Didn’t doze – just argued...

Federal officials are now working to determine out whether the two pilots dozed off or were simply distracted. The pilots deny falling asleep, telling law-enforcement officials who interviewed them upon landing in Minneapolis, and later publicly stating  that they had been engaged in a "heated discussion over airline policy and they lost situational awareness."

That must have been quite an argument.  And, doesn’t it really make you feel much safer?  Two pilots losing all touch with the present and ignoring their job responsibilities and the safety of a plane load of passengers for over an hour while they argued about their job policies.

Well maybe not...

One of the two pilots, first officer Richard Cole, has subsequently said an argument was not to blame.

“All I’m saying is we were not asleep; we were not having a fight; there was nothing serious going on in the cockpit that would threaten the people in the back at all,” he told The Associated Press.

Cole declined to discuss what exactly happened but said “it was not a serious event, from a safety issue.”

“I can’t go into it, but it was innocuous.”

Post 9/11 that is about as ridiculous a statement as can be made given the situation.

As the plane flew through the night with no response to either air traffic controllers in two states, or pilots of other aircraft who also attempted to alert the cockpit, on the ground National Guard jets at two separate locations, prepared to go up after them. 

“Controllers have a heightened sense of vigilance when we’re not able to talk to an aircraft. That’s the reality post-9/11,” said Doug Church, a spokesman for the National Air Traffic Controllers Association.

Cole and flight captain, Timothy Cheney (!) were “cooperative, apologetic and appreciative.” They volunteered to take preliminary breath tests that were zero for alcohol use. The lead flight attendant told police she was unaware of any incident during the flight.

 

Suspensions and investigations 

 

The pilots, have both been temporarily suspended, and will be interviewed by National Transportation Safety Board investigators.  The airline is also investigating.

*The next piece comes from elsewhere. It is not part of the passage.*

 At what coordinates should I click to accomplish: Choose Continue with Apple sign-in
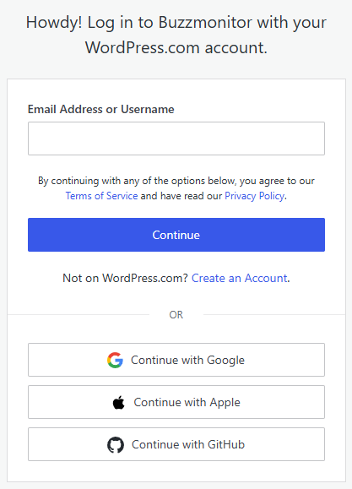click(x=176, y=402)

Officials suspect Flight 188’s radio might still have been tuned to a frequency used by Denver controllers even though the plane had flown beyond their reach.  Controllers worked throughout the incident with the pilots of other planes, asking them to try to raise Flight 188 using the Denver frequency.

Bill Voss, president of the Flight Safety Foundation said a special concern was that the many safety checks built into the aviation system to prevent incidents like this — or to correct them quickly — apparently were ineffective until the very end.

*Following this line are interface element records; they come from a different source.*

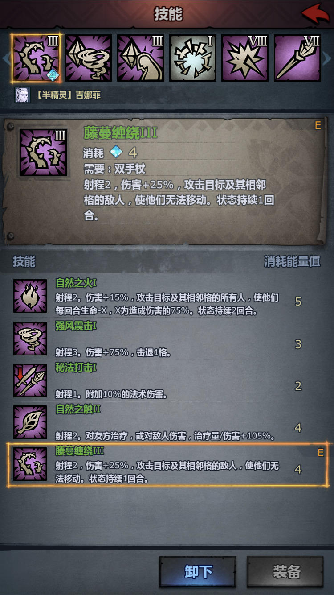The width and height of the screenshot is (334, 595).
Task: Click the 卸下 unequip button
Action: [x=198, y=571]
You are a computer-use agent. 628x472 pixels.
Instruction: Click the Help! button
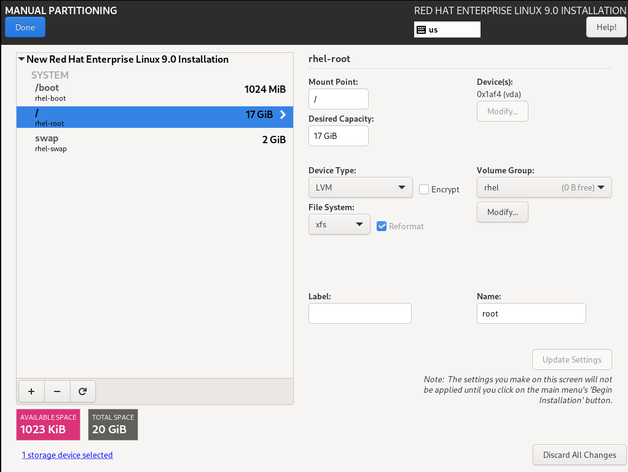[606, 27]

Not only couldn’t air traffic controllers and other pilots raise the Northwest pilots for an hour, but the airline’s dispatcher should have been trying to reach them as well. The three flight attendants onboard should have questioned why there were no preparations for landing being made.

Brightly lit cockpit displays should have warned the pilots it was time to land. Despite cloudy conditions, the lights of Minneapolis should have clued them in that they’d reached their destination, aviation experts said.

“It’s probably something you would say never would happen if this hadn’t just happened,” Voss said.

 

Let's get real


But let’s be realistic. Even if all of those things coulda-woulda-shoulda happened, what were the pilots doing or discussing, that so consumed their attention? It is still the pilots’ ultimate responsibility to be in control of their flight and the safety of their passengers.  They are at work, not at a backyard barbeque, or on a fishing trip.  They are supposed to be focused, and on their game. 

Dozing, sleeping, arguing, whatever...it is impossible to see what excuse can possibly made for behaviour that might be justifiably termed sloppy, careless and dangerous.

Passengers were not aware of the problem.  Delta said Friday it plans to give flight vouchers worth a few hundred dollars to each of the passengers.